Things to do -
- 1) Return word for word the portion of the thread below on long double limits in C that opens with the words containing "Even if the" and closes with "Long Double helps.".
- 2) Supply the next part of the thread below on long double limits in C, starting right after its final sentence.

Extract provided -
------------------------------

C - Long double min and max value [duplicate] - c

I'm working with C, I have to do an exercise in which I have to print the value of long double min and long double max.
I used float.h as header, but these two macros (LDBL_MIN/MAX) give me the same value as if it was just a double.
I'm using Visual Studio 2015 and if I hover the mouse on LDBL MIN it says #define LDBL_MIN DBL_MIN. Is that why it prints dbl_min instead of ldbl_min?
How can I fix this problem?
printf("Type: Long Double Value: %lf Min: %e Max: %e Memory:%lu\n",
val10, LDBL_MIN, LDBL_MAX, longd_size);
It is a problem because my assignment requires two different values for LDBL and DBL.

C does not specify that long double must have a greater precision/range than double.
Even if the implementation treats them as different types, they may have the same implementation, range, precision, min value, max value, etc.
Concerning Visual Studio, MS Long Double helps.
To fix the problem, use another compiler that supports long double with a greater precision/range than double. Perhaps GCC?

From this reference on the lfoating point types:
long double - extended precision floating point type. Matches IEEE-754 extended floating-point type if supported, otherwise matches some non-standard extended floating-point type as long as its precision is better than double and range is at least as good as double, otherwise matches the type double. Some x86 and x86_64 implementations use the 80-bit x87 floating point type.

------------------------------

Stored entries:
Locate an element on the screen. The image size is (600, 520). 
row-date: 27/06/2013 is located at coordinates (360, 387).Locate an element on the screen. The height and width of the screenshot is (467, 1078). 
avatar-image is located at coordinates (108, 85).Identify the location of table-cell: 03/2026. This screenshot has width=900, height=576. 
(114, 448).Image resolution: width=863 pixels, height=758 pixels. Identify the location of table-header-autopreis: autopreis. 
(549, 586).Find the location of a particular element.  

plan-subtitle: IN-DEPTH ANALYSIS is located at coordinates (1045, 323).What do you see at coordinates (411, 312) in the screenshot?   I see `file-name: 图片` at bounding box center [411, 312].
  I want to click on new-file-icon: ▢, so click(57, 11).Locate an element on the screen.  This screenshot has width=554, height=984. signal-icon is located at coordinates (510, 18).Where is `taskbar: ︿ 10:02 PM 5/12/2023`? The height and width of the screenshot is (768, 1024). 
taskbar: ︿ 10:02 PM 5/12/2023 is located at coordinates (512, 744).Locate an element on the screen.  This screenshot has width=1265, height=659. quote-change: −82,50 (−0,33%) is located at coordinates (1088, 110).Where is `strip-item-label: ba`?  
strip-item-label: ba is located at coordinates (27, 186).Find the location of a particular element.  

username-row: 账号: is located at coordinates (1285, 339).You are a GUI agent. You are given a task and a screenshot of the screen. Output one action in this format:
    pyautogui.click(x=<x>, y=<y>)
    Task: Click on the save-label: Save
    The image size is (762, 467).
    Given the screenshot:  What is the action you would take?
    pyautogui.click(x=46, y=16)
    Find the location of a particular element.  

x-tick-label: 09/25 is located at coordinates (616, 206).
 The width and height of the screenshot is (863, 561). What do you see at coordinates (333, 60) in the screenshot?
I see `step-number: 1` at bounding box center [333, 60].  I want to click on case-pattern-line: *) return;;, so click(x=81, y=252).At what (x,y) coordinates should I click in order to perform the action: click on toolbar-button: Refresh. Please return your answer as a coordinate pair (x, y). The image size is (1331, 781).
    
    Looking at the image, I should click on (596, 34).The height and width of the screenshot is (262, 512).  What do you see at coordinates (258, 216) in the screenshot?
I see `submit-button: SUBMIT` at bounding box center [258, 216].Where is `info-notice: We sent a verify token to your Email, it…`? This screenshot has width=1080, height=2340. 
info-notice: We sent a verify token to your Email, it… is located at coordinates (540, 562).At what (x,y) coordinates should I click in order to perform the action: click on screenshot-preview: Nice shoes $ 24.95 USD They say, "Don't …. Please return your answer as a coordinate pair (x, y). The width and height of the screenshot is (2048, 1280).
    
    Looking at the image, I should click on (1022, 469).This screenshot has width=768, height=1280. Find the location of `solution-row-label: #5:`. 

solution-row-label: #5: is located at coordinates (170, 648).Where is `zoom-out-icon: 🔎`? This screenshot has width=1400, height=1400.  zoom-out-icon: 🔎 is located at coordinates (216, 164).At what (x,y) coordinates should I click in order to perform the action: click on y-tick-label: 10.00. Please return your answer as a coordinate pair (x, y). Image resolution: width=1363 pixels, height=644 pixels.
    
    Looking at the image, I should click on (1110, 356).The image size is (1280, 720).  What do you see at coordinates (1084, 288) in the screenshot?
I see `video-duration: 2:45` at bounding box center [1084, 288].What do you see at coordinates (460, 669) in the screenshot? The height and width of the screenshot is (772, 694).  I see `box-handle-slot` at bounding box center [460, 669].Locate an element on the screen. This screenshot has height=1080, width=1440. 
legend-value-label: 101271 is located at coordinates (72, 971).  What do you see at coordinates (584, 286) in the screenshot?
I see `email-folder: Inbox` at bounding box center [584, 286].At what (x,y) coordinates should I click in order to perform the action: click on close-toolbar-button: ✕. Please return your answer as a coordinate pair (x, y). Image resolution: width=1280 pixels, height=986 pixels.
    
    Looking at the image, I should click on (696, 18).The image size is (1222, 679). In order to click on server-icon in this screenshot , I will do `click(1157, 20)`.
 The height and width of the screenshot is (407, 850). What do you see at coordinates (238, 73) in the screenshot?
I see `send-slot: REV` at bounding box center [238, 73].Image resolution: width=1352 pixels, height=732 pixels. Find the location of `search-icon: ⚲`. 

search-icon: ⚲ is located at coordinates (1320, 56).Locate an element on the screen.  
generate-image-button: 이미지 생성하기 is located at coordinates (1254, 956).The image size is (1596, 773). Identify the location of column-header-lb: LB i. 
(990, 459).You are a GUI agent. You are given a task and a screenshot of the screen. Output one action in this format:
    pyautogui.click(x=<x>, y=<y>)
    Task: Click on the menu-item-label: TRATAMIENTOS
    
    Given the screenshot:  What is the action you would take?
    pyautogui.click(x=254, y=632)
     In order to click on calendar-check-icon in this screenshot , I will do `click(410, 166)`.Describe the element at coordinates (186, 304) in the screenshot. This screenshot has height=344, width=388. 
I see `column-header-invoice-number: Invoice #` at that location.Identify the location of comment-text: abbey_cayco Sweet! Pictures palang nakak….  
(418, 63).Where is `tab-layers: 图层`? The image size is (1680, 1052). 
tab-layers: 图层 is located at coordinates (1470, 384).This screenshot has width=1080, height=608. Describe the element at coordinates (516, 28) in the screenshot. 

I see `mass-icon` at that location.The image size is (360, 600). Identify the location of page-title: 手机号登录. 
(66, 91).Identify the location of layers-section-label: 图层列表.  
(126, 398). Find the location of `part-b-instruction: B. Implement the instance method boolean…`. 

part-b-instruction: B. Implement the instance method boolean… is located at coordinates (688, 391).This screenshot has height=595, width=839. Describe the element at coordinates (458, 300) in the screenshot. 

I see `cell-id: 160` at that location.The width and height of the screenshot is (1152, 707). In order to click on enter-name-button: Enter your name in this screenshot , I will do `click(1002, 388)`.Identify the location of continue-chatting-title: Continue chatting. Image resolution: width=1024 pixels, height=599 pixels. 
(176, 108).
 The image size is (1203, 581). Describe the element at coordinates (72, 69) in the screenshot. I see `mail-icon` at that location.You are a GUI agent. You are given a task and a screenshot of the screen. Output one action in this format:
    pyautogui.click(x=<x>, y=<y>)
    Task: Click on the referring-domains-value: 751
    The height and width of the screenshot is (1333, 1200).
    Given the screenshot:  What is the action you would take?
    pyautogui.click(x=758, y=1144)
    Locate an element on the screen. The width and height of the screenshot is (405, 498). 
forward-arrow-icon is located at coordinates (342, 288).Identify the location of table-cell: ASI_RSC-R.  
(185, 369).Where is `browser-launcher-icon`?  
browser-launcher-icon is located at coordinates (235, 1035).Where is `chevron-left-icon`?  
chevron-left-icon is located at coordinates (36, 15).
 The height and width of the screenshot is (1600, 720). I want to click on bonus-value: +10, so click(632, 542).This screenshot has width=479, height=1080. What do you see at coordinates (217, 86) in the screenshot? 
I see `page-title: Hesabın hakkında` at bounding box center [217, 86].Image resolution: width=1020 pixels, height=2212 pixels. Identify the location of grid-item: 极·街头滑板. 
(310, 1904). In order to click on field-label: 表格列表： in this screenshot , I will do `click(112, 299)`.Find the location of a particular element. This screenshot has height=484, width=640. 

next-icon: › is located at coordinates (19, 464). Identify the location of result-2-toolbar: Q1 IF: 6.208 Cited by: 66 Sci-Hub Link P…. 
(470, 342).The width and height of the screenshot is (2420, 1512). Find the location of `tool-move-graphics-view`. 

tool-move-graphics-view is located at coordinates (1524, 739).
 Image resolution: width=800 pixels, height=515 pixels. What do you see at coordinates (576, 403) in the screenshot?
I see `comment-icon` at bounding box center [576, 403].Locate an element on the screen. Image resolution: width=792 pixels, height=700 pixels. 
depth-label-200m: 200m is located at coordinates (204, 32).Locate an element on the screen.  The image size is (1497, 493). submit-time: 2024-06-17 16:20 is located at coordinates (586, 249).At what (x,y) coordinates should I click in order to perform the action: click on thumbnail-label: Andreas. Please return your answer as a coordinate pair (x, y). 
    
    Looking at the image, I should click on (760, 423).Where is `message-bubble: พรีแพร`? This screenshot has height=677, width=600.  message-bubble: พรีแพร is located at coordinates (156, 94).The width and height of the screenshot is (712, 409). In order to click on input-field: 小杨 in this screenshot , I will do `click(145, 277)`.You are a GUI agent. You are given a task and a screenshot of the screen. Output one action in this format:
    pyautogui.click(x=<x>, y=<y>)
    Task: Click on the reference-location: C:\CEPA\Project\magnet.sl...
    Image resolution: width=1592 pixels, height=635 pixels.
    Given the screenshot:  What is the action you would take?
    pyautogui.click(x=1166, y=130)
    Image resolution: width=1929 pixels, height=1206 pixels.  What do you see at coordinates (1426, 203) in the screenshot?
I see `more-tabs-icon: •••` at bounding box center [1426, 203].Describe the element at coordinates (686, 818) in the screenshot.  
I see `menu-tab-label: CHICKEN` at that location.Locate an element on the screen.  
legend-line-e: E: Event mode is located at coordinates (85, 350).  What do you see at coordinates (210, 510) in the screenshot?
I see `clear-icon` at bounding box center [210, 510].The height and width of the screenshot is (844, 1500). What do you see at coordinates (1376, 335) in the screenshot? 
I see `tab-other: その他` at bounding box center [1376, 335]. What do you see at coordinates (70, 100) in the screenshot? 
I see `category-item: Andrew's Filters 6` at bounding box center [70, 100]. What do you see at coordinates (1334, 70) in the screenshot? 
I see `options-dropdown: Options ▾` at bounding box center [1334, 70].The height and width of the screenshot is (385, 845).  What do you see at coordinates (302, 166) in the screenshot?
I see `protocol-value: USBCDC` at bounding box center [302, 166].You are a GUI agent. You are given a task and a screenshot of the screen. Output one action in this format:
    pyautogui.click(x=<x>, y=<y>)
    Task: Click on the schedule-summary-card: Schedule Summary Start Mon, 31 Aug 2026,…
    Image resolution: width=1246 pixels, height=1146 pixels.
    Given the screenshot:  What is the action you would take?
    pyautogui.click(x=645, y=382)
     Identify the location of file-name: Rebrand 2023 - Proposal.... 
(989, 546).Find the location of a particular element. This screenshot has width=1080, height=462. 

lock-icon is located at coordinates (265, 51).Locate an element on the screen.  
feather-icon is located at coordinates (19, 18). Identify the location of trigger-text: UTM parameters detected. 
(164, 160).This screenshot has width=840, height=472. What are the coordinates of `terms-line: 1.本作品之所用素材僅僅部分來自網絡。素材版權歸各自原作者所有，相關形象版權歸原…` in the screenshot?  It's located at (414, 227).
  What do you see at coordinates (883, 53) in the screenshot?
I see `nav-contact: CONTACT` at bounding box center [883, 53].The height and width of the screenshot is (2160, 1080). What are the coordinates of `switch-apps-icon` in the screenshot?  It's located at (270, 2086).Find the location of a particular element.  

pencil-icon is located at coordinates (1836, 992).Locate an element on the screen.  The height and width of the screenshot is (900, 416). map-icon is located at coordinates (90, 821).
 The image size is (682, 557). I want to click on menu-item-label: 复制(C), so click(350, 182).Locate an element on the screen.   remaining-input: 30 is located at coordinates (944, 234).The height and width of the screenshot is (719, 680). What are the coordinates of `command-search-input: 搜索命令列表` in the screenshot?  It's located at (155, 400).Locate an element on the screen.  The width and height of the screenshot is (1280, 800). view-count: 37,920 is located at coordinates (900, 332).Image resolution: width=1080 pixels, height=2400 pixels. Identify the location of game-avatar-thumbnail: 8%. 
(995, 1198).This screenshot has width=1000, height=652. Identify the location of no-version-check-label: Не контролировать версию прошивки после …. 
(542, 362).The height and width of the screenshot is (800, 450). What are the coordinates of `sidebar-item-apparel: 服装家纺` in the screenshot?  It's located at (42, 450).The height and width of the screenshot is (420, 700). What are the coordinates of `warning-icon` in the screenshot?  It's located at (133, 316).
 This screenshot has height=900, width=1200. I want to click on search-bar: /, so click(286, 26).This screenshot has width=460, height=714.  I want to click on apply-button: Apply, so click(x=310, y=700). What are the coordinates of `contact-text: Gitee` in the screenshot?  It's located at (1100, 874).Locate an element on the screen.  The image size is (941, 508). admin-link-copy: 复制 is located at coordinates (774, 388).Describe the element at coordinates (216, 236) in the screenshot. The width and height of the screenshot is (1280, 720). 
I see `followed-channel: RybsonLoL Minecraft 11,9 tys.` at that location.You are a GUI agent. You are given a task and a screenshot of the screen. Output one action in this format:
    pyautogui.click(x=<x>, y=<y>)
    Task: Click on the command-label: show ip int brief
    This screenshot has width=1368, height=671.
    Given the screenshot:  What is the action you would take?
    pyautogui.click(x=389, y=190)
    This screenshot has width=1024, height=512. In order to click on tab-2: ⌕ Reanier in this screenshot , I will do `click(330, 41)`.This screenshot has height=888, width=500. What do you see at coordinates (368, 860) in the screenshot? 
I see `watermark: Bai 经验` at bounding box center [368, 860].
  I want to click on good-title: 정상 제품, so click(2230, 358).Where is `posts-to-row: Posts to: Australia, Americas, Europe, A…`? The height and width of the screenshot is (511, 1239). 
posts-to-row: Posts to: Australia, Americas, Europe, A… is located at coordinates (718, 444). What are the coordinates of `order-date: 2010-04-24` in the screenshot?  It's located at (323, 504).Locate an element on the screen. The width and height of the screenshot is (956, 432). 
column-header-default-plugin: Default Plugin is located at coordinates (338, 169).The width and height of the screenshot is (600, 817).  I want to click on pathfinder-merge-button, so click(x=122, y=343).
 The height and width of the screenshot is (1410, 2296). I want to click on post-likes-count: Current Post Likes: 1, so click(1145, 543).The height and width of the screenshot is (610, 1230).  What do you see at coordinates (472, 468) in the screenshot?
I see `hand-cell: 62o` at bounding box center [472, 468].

------------------------------

Task responses -
- 1)
Even if the implementation treats them as different types, they may have the same implementation, range, precision, min value, max value, etc.
Concerning Visual Studio, MS Long Double helps.

- 2)
Added emphasis is mine.
What the above quote says is that while a compliant C compiler must have the long double type, it doesn't really have to support it differently than double. Something which is probably the case with the Visual Studio C compiler.

Those macros are either broken, or long double is just an alias for double on your system. To test, set a long double to DBL_MAX, multiply by two, then subtract DBL_MAX from it. If the result is finite, then you have extra exponent space in the long double. If not, and long double is bigger than double, the extra bytes could just be padding, or you could have the same exponent space and more precision. So LDBL_MAX's genuine value will be just a smidgen over DBL_MAX.
The easiest way to generate the max is simply to look up the binary representation. However if you want to do it in portable C, you can probe it by repeated multiplications to get the magnitude, then fill out the mantissa by repeatedly adding descending powers of two until you run out of precision.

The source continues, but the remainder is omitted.